Disclaimer: I don't own the Hunger Games. I will never own it.

Sass says: I'm going to go ahead and tell you guys to PREPARE yourself for what's in this chapter. Thank you everyone who's followed, favorited, or, especially, reviewed this!


I don't recognize myself anymore. In District Eleven, when someone died, everyone tried to make sure that the family was alright. No one ever had a lot, but people would try to make sure that the family had at least enough to eat the day of the funeral. No one ever wants for people to die. To wish so is terrible. I keep telling myself that.

But, when I hear the cannon go off and I see Thatcher in front of me freeze and look up, I'm so happy. The more people that die, the likelier that one of us is going to go home and live. I think about the look on everyone's faces; how happy everyone will be that, for a year, District Eleven won't starve as much as it usually does.

I'm too busy being happy that, when it finally occurs to me that the cannon could mean that either Adit or Wedge is gone, my step falters. I haven't thought about them in a day or so. It's been three days since we've last seen them. This is the first cannon that's gone off since Hadrian. I sincerely hope that they're both okay. I remember the hope I had - if it's not one of us, I want it to be one of them.

Thatcher is a lot better at some stuff than I am. Apparently, tracking people isn't one of them. It's the end of day five, and neither of us have seen anyone since Twelve left. We climb the trees - admittedly, it's a lot harder for me than it is for Thatcher - and make ourselves a sort of bed in the high branches.

"Go to sleep, Rosey." He tells me.

But, I'm wide awake. Until I know for sure who it was that died, I won't be able to sleep. Instead, I swallow the lump in my throat. "No, you. I'll keep first watch and wake you up in three hours, okay?"

He peers around at me from his side with a frown. "You'll wake me up when you start to feel tired, deal?"

I smile. "Deal."

He turns away from me, but I'm pretty sure that he's having trouble sleeping. Whatever happened to him before he found me, he won't talk about it. When I was younger, there weren't a lot of things that would bother me. Even with how horrible District Eleven was, there were only a couple of things I was afraid of. Still, I wouldn't really get nightmares. I'd be afraid for my brother - for the lashes that he brought upon himself and all the trouble that Rolex managed to get himself into, too, but I was never afraid of going to sleep. I never woke up screaming and had to have my parents or my siblings comfort me.

Etta was the one that had nightmares, and, even then, they were only ever once in a while and usually brought on by the Games. By the time I was old enough to participate in it, I feared it, but not as much. I'd already gone through several years of being scared that my brother or my sister would be reaped that it didn't really occur to me to be afraid for my own life. As the years went by, there would be no one I knew personally who was ever called in. Since Chaff, people had kind of resigned themselves to not expect a winner.

We get nightmares now.
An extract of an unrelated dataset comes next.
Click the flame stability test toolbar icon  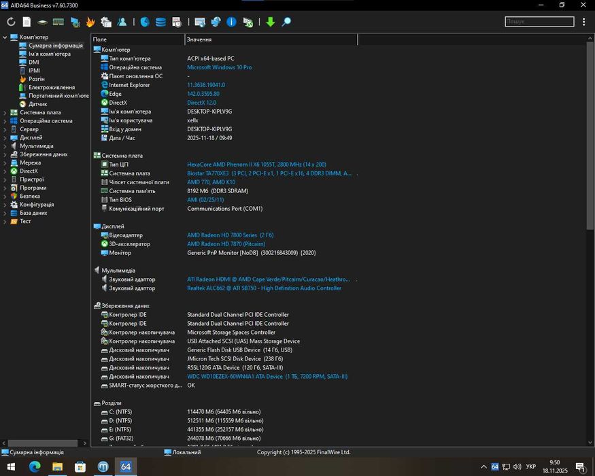click(x=90, y=22)
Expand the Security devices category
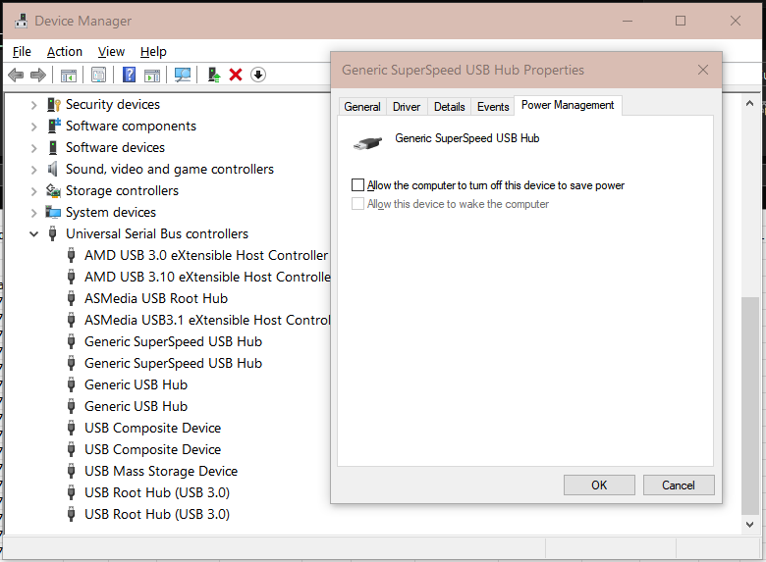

I know that Thatcher tries to play it off when we're awake, but I know that he gets them. He sort of stills when he's going through them. He stills and when he wakes up, he reaches out for me. The only time he calms down is when he's certain that I'm there. I reach behind me and grab a hold of his hand, clearing my throat.

"Go to sleep, rest upon your bed; May this night bring dreams to your head. Hear my voice, never let it die, keep this lullaby. Soon the sun shall set on, long it will be till dawn, ever from you will I be gone. Carry on, rid this world of fear, now the time is near, peace will soon reign here…"

His grip on my hand, while extremely tight at the beginning, slowly begins to loosen throughout the small verse. He's not the only one who gets nightmares. And, even though he is not a good singer, his voice wouldn't help me sleep. When I blacked out over the pain of them resetting my arm, I hoped that I wouldn't get them. Every time that we slow down enough for me to catch up on sleep, I see Hadrian.

They never start out bad.

I'm not sure if three hours have passed or not. I hum the melody over and over under my breath until they don't even sound like real words anymore. The Anthem comes on, and I know who it is that died. Julian from District Seven. Finally, it's getting so hard for me to keep my eyes open that I turn around and softly shake Thatcher awake. Enough for him to realize what's going on. When he nods at me, I smile and drift off to sleep myself.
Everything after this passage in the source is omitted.